■ Required task A ■
Answer these questions from the text on non-classical logics, one answer per line:
(i) What truth values does fuzzy logic allow?
(ii) Which law does paraconsistent logic reject?
(iii) What does John P. Burgess call the two main classes of non-classical logics?
■ Required task B ■
Extend the text on non-classical logics, picking up after its final sentence.

** BEGIN Quoted text **

- Non-classical logic
Non-classical logics (and sometimes alternative logics) is the name given to formal systems which differ in a significant way from standard logical systems such as propositional and predicate logic. There are several ways in which this is done, including by way of extensions, deviations, and variations. The aim of these departures is to make it possible to construct different models of logical consequence and logical truth.
Examples of non-classical logics
- Computability logic is a semantically constructed formal theory of computability, as opposed to classical logic, which is a formal theory of truth; integrates and extends classical, linear and intuitionistic logics.
- Fuzzy logic rejects the law of the excluded middle and allows as a truth value any real number between 0 and 1.
- Intuitionistic logic rejects the law of the excluded middle, double negative elimination, and the De Morgan's laws;
- Linear logic rejects idempotency of entailment as well;
- Modal logic extends classical logic with non-truth-functional ("modal") operators.
- Paraconsistent logic (e.g., dialetheism and relevance logic) rejects the law of noncontradiction;
- Relevance logic, linear logic, and non-monotonic logic reject monotonicity of entailment;
Classification of non-classical logics
In Deviant Logic (1974) Susan Haack divided non-classical logics into deviant, quasi-deviant, and extended logics. The proposed classification is non-exclusive; a logic may be both a deviation and an extension of classical logic. A few other authors have adopted the main distinction between deviation and extension in non-classical logics. John P. Burgess uses a similar classification but calls the two main classes anti-classical and extra-classical.
- the set of well-formed formulas generated is a proper superset of the set of well-formed formulas generated by classical logic.

** END Quoted text **
** BEGIN Material provided **

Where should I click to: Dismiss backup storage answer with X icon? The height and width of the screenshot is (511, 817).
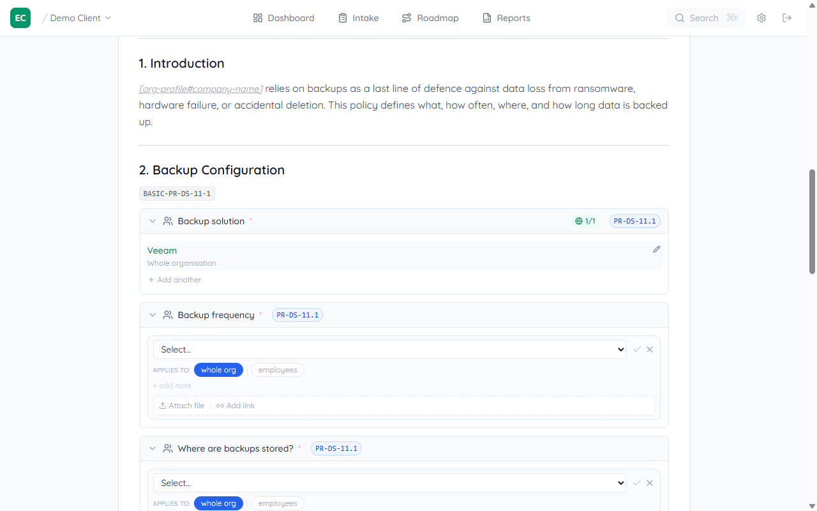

** END Material provided **

■ Task response A ■
(i) Any real number between 0 and 1.
(ii) The law of noncontradiction.
(iii) Anti-classical and extra-classical.

■ Task response B ■
- the set of theorems generated is a proper superset of the set of theorems generated by classical logic, but only in that the novel theorems generated by the extended logic are only a result of novel well-formed formulas.
(See also Conservative extension.)
In a deviation, the usual logical constants are used, but are given a different meaning than usual. Only a subset of the theorems from the classical logic hold. A typical example is intuitionistic logic, where the law of excluded middle does not hold.
Additionally, one can identify a variations (or variants), where the content of the system remains the same, while the notation may change substantially. For instance many-sorted predicate logic is considered a just variation of predicate logic.
This classification ignores however semantic equivalences. For instance, Gödel showed that all theorems from intuitionistic logic have an equivalent theorem in the classical modal logic S4. The result has been generalized to superintuitionistic logics and extensions of S4.
The theory of abstract algebraic logic has also provided means to classify logics, with most results having been obtained for propositional logics. The current algebraic hierarchy of propositional logics has five levels, defined in terms of properties of their Leibniz operator: protoalgebraic, (finitely) equivalential, and (finitely) algebraizable.
Attitudes toward non-classical logics
In a recent academic survey, 51.5% of philosophers polled expressed belief in classical logic; 15.3% non-classical logic; and 33% 'other.' See: http://philpapers.org/surveys/results.pl
- ^ Logic for philosophy, Theodore Sider
- ^ John P. Burgess (2009). Philosophical logic. Princeton University Press. pp. vii-viii. ISBN 9780691137896. http://books.google.com/books?id=k32w3_wjBoYC&pg=PR7.
- ^ Susan Haack (1974). Deviant logic: some philosophical issues. CUP Archive. p. 4. ISBN 9780521205009. http://books.google.com/books?id=ANg8AAAAIAAJ&pg=PA4.
- ^ Susan Haack (1978). Philosophy of logics. Cambridge University Press. pp. 204. ISBN 9780521293297. http://books.google.com/books?id=0GsZ8SBQrUcC&pg=PA204.
- ^ a b c L. T. F. Gamut (1991). Logic, language, and meaning, Volume 1: Introduction to Logic. University of Chicago Press. pp. 156–157. ISBN 9780226280851. http://books.google.com/books?id=Z0KhywkpolMC&pg=PA156.
- ^ Seiki Akama (1997). Logic, language, and computation. Springer. p. 3. ISBN 9780792343769. http://books.google.com/books?id=QyksEA5i-1QC&pg=PA3.
- ^ a b Robert Hanna (2006). Rationality and logic. MIT Press. pp. 40–41. ISBN 9780262083492. http://books.google.com/books?id=ka9BhOL1ev8C&pg=PA40.
- ^ a b John P. Burgess (2009). Philosophical logic. Princeton University Press. pp. 1–2. ISBN 9780691137896. http://books.google.com/books?id=k32w3_wjBoYC&pg=PA1.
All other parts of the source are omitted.